Kâbe’nin anahtarları, henüz müşrik olan bir zatın elinde idi. Aslen Mekke’nin yerlisi ve yıllarca Kâbe’nin anahtarlarını muhafaza ediyor, kapıların açılması Kâbe’nin tedvir ve tedvirin de üstün maharetli bir insandı. Fetihten sonrasahabinin biri, Kâbe’nin anahtarlarını bundan alıp, bu vazifeyi kendisinin yapmasını arzu etmişti.
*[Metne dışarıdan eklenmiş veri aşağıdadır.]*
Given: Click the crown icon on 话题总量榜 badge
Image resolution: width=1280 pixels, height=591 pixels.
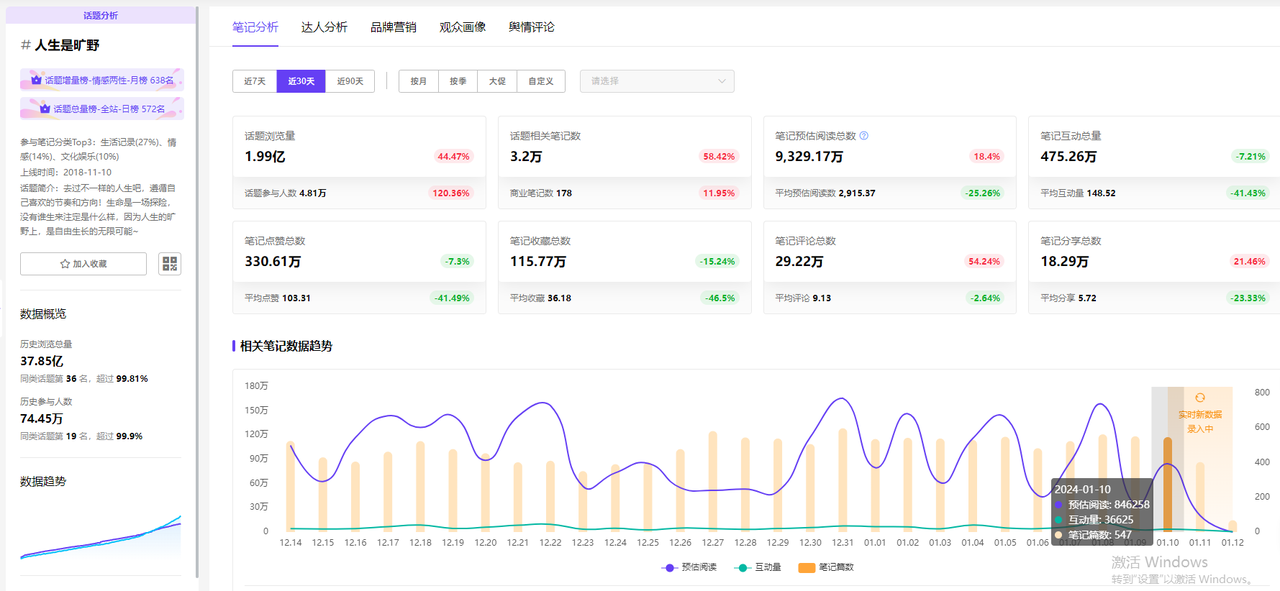Looking at the screenshot, I should click(36, 108).
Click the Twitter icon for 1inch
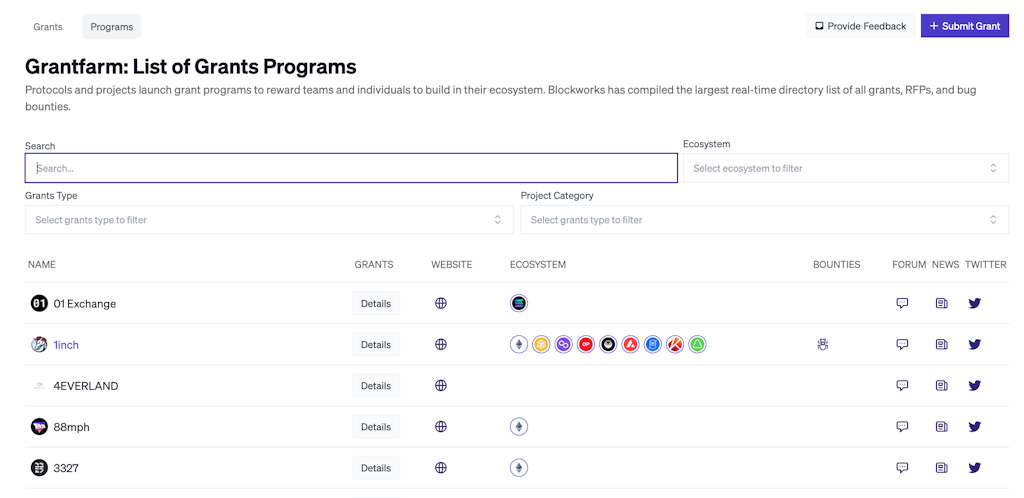The image size is (1024, 498). click(974, 344)
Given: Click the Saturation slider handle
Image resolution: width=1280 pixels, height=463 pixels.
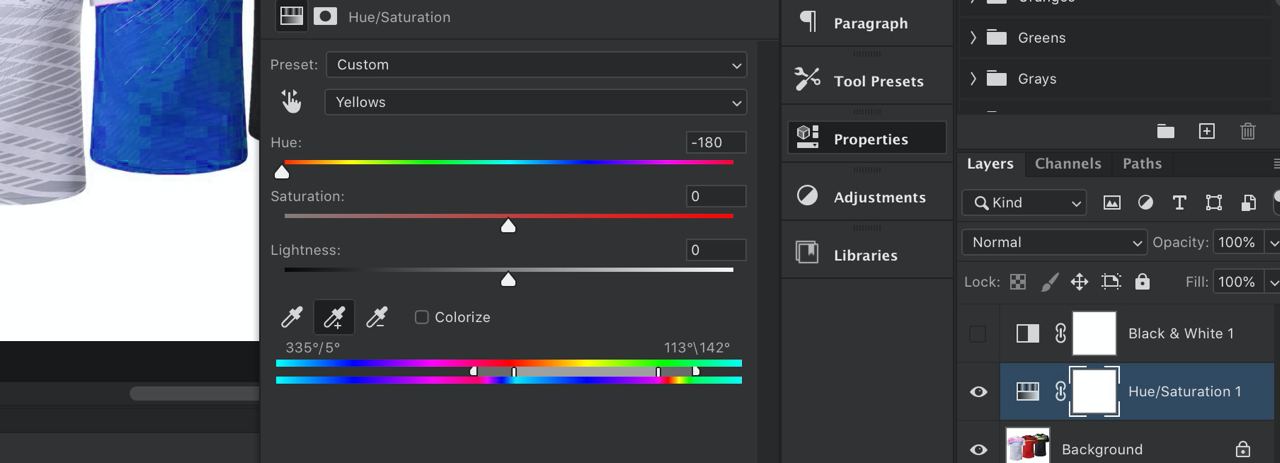Looking at the screenshot, I should (x=508, y=226).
Bu zat sonra Peygamberimize (asm) giderek anahtarların kendisine verilmesini istemiş. Peygamberimiz (asm) sahabi ile bu zatı bir araya getirdi.
Sahabiye sordu: “Neden böyle yaptın?”
Sahabi cevap verdi: “Ya Resulullah, bu zat Müslüman değil, Kâbe onun ile mi korunacak? Onun için elinden anahtarları aldım.”
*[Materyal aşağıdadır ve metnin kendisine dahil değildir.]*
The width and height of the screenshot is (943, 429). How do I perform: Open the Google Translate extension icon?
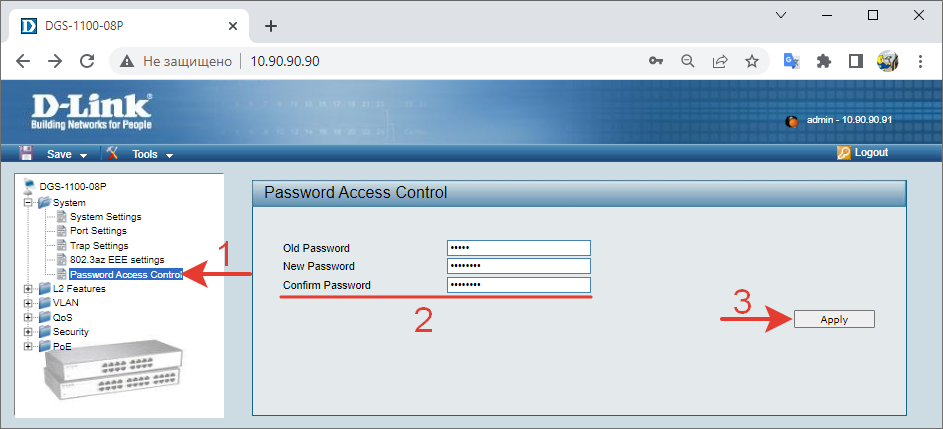pyautogui.click(x=791, y=61)
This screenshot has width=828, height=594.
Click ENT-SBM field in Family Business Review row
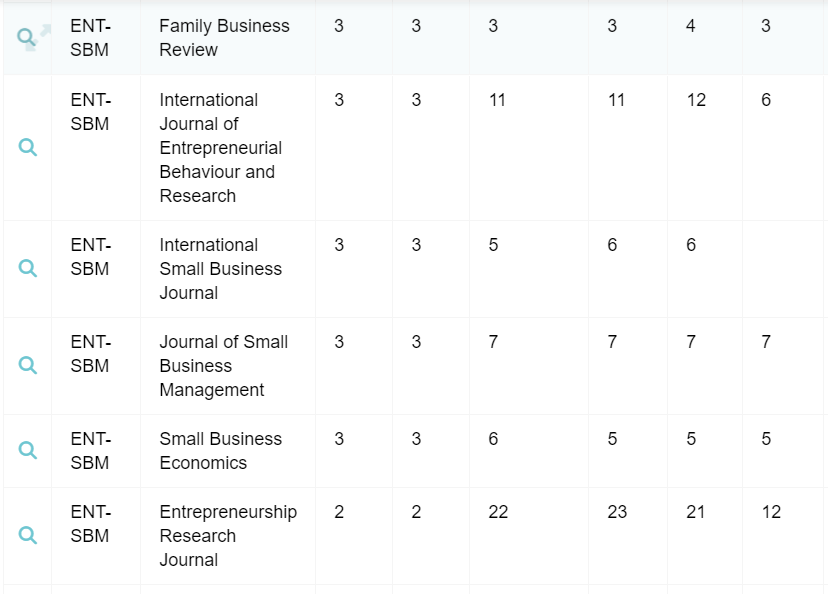(90, 38)
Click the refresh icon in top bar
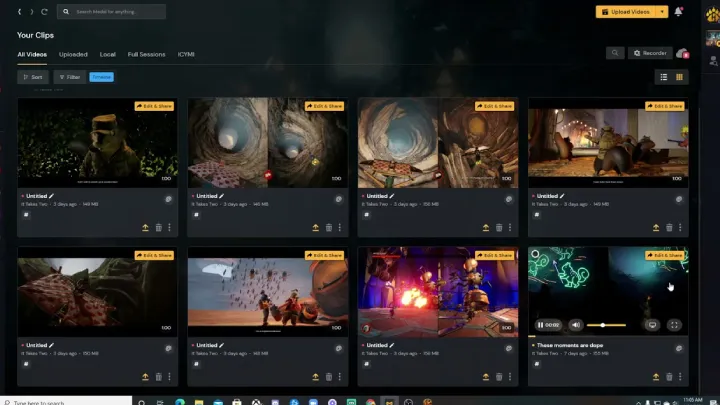 [x=44, y=12]
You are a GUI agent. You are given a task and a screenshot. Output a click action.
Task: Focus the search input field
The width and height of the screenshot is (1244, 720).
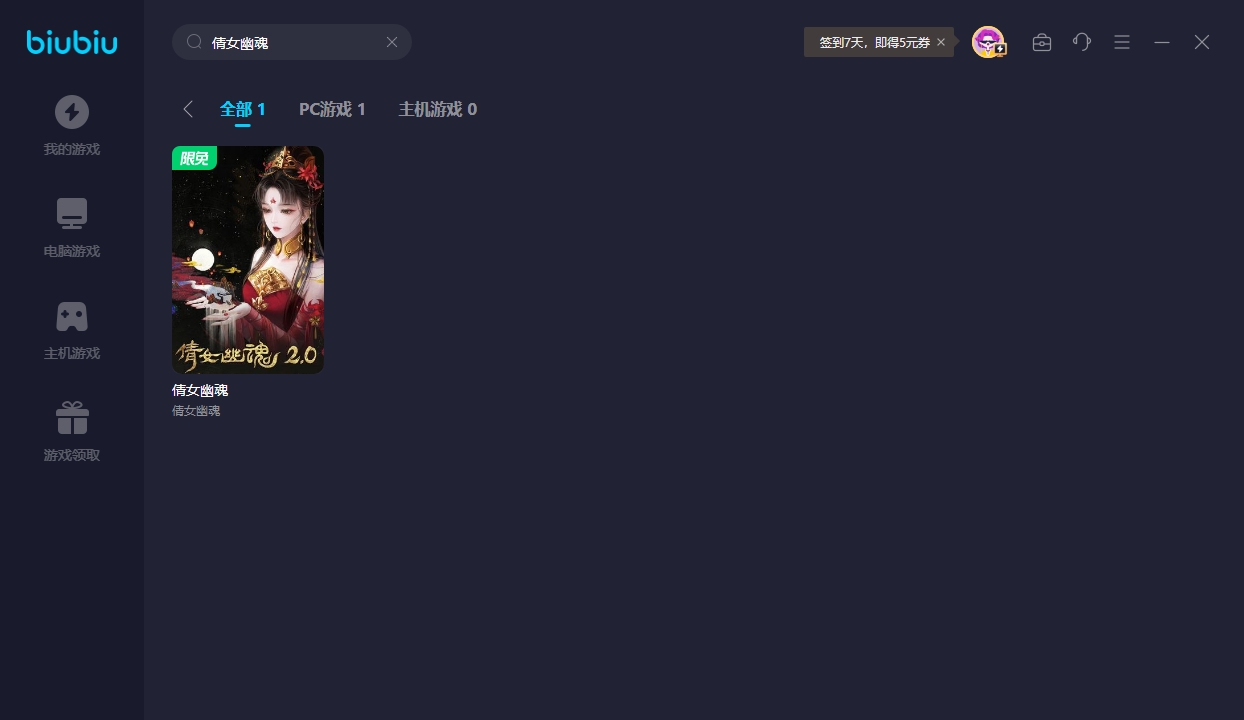(x=292, y=42)
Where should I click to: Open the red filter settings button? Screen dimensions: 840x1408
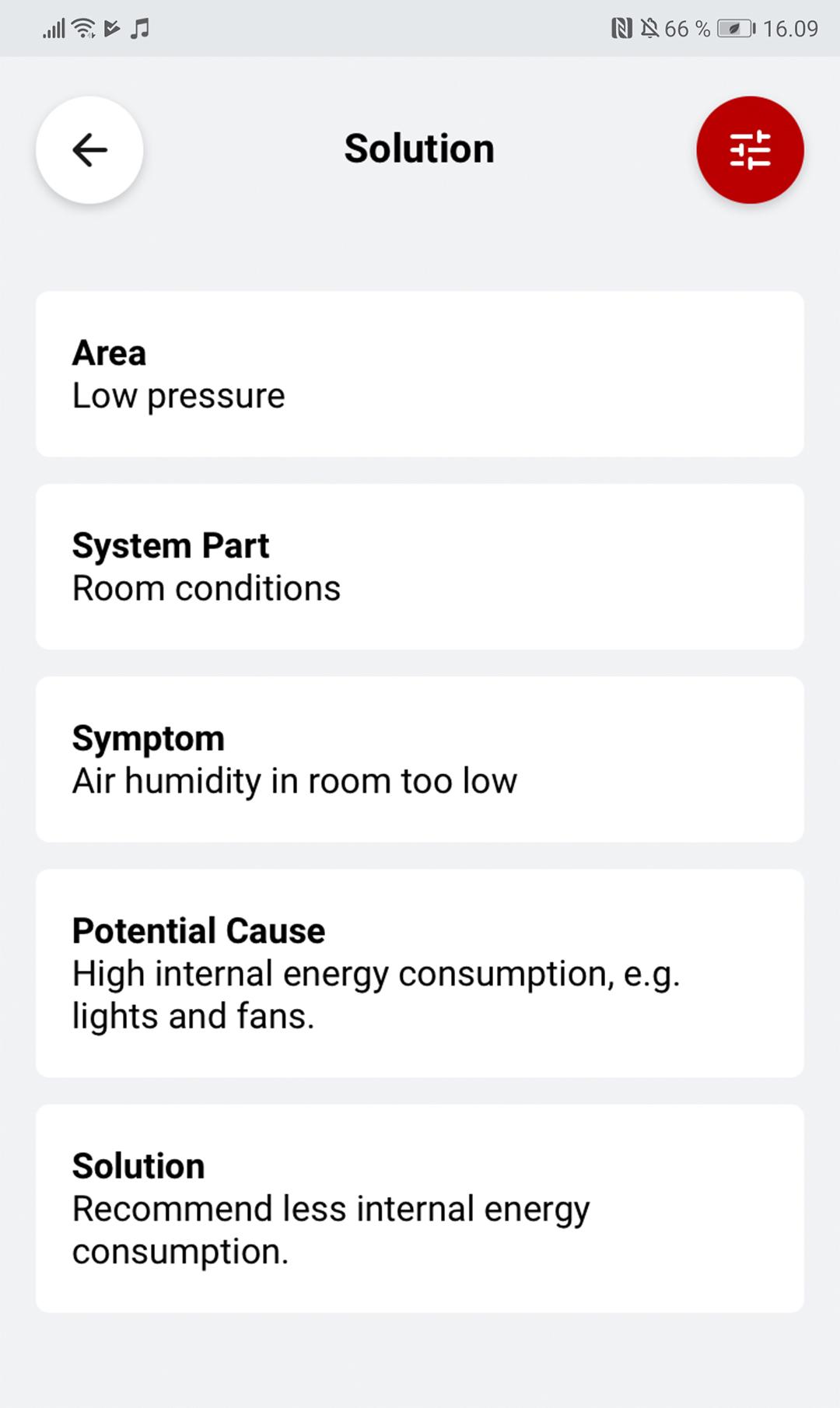click(750, 150)
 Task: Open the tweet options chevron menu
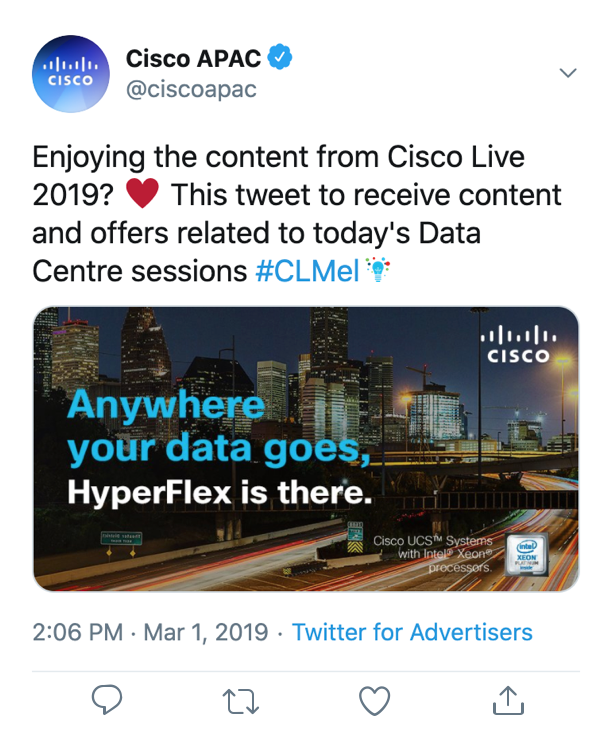coord(568,73)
Peygamberimiz (asm) emir buyurdu: “Emaneti ehline ver” diyerek, Kâbe’nin anahtarları eski sahibine verildi ve aynı vazifesine devam etti. Bu hadise o günden kıyamete kadar devam edecek bir düstur olarak kulağımıza küpe oldu.
Sarhoş bir saatçinin, ayık olduğu zaman iyi saat tamiri yapacağını, Müslim olmayan birinin idareci olabileceğini dile getiren Üstadımız, “maharet ve salâhati” nazarımıza arz ediyor.
Merhum Süleyman Demirel, 1979’da azınlık hükümeti kurduğu zaman, özel kalem müdürünü görevden almamıştı.
Milletvekilleri ve bakanlar: “Beyefendi, bu zat görevde kalacak mı?” diye başbakana söylediğinde şöyle cevap vermiş:
“Görevini iyi yapıyor, bize işi lâzım, düşüncesi değil” diyerek bu zatı görevinde devam ettirmişti.
Bu noktaları iyi nazara almamız gerekiyor. Bir insanın dindar olması, her alanda maharetili olduğunu göstermez. Yaşadığımız olumsuzlukların temelinde bu arızalar yatmaktadır.